Humanoid robotics is moving from spectacle to spec sheets. DEEP Robotics is emphasizing payload and mobility, the kinds of metrics industrial customers can test before buying.

The Era of Slow, Awkward Humanoid Robots Is Ending — A short X video shows the robot upgrade, but DEEP Robotics did not publish payload numbers, pricing or deployment details.

Hangzhou-based Deep Robotics, formally Hangzhou Yunshen Technology Co., Ltd. and also branded DEEP Robotics, said in a post on X that its DR02 humanoid robot has been upgraded with higher payload capacity and improved obstacle-crossing ability.

https://x.com/DeepRobotics_CN/status/2061682843177357815

The post, which included a video, framed the changes as a step toward "real-world industry applications." DEEP Robotics did not give the payload rating, obstacle height, battery life, unit cost, availability date or customer deployment details in the post.

Deep Robotics was founded in 2017 by Qiuguo Zhu, an associate professor and PhD adviser at Zhejiang University, and has built its business around embodied AI robots for harsh industrial settings. Its better-known products have been quadruped robots, including the Jueying and X series, used or marketed for inspection, power utilities, tunnels, rescue, mining and construction. The DR02 puts the company more directly into humanoids, with the company positioning it as an all-weather, industry-grade robot with environmental resilience.
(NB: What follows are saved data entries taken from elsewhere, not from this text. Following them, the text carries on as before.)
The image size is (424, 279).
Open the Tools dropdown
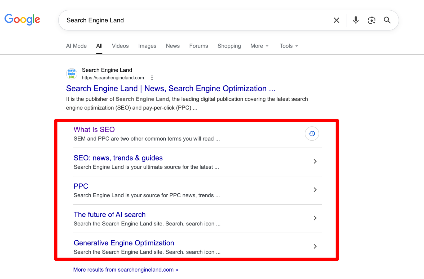(x=288, y=46)
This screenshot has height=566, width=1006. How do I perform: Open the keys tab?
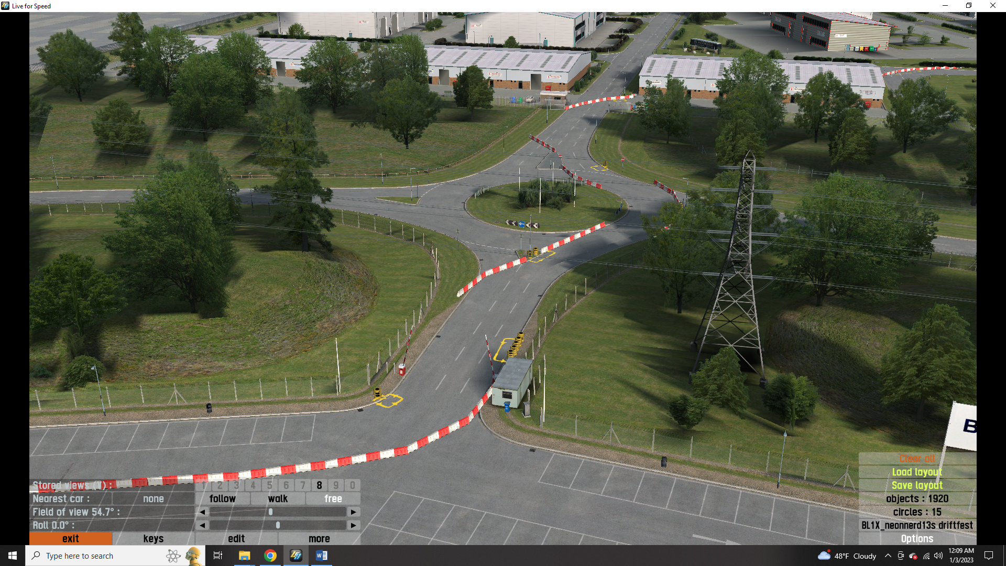[x=154, y=539]
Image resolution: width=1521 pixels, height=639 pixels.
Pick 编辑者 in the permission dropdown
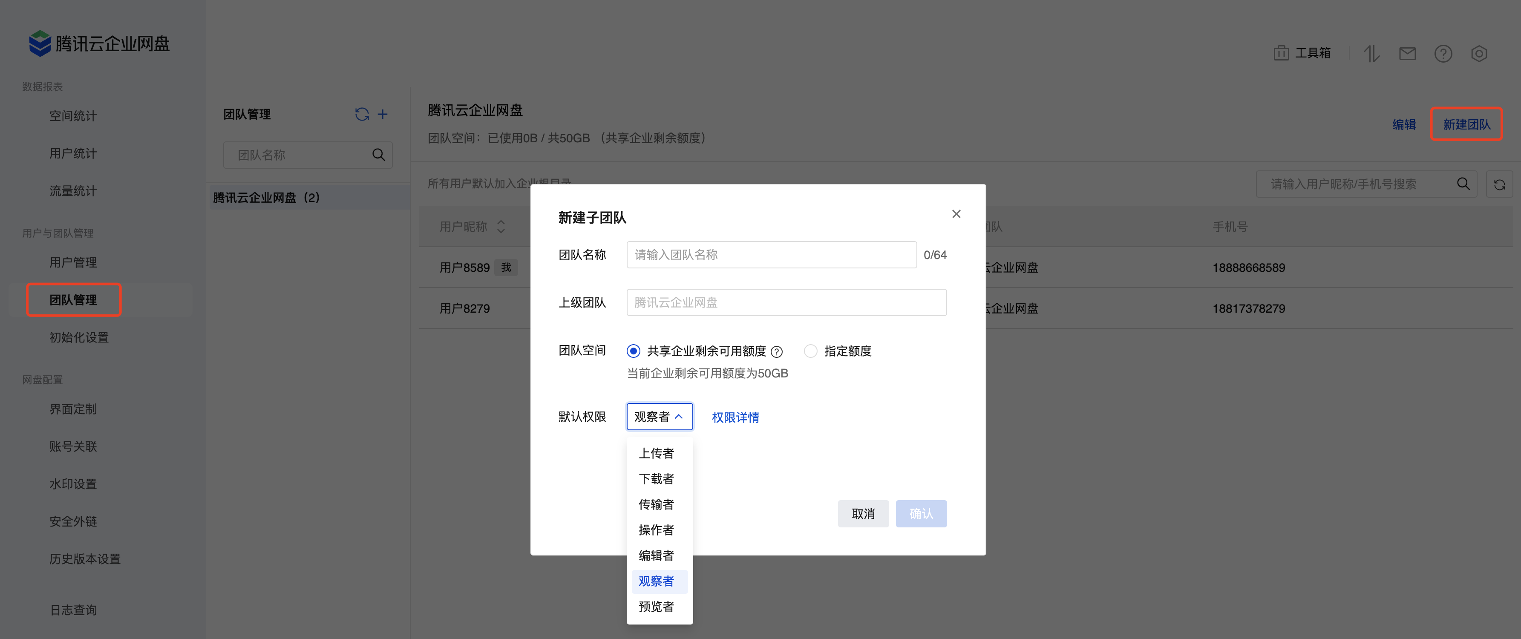tap(656, 555)
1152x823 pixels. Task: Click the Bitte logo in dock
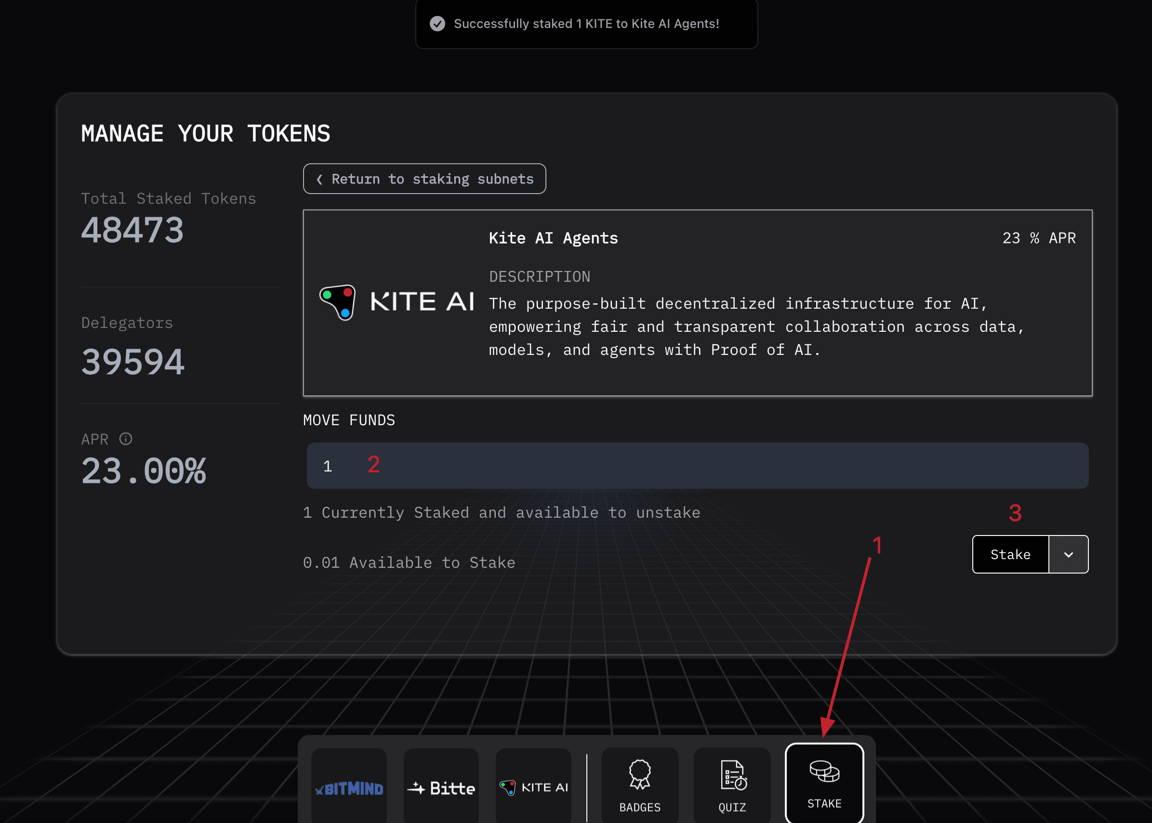(x=441, y=788)
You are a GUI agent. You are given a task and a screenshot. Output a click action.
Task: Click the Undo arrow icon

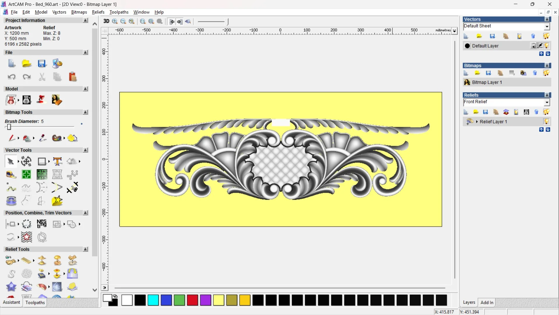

That industrial framing matters because the upgrade language is aimed less at a lab demo and more at buyers in power, construction, mining and other hazardous environments, where a humanoid robot has to move useful weight, recover from uneven terrain and operate around equipment without constant human intervention. Payload and obstacle handling are also easier claims to evaluate than broader promises about general-purpose autonomy, if DEEP Robotics later publishes specs or customer benchmarks.

The company is also part of Hangzhou's cluster of robotics and AI hardware startups sometimes described as the city's "Six Little Dragons," alongside peers such as Unitree Robotics. It has worked with entities including State Grid, power utilities and industrial firms, and is preparing for an IPO.

Deep Robotics is private, not a fully state-owned enterprise, but its financing shows substantial state-linked support. Finance Yahoo reported that the company raised more than 500 million RMB, or about US$70 million, in a Series C round in December 2025 led by CMB International and China Asset Management, with participation from funds affiliated with China Telecom, China Unicom, the China Integrated Circuit Investment Fund, the Beijing Robotics Industry Development Investment Fund and other investors. Tracxn reports total funding of roughly $140 million across multiple rounds, including earlier Series B and B+ financing.

For now, the DR02 update is mainly a positioning signal from DEEP Robotics: the company wants the robot judged on physical usefulness in industrial settings. The unanswered question is how those upgraded capabilities perform outside a controlled video, and whether DEEP Robotics can turn them into deployments rather than another humanoid milestone clip.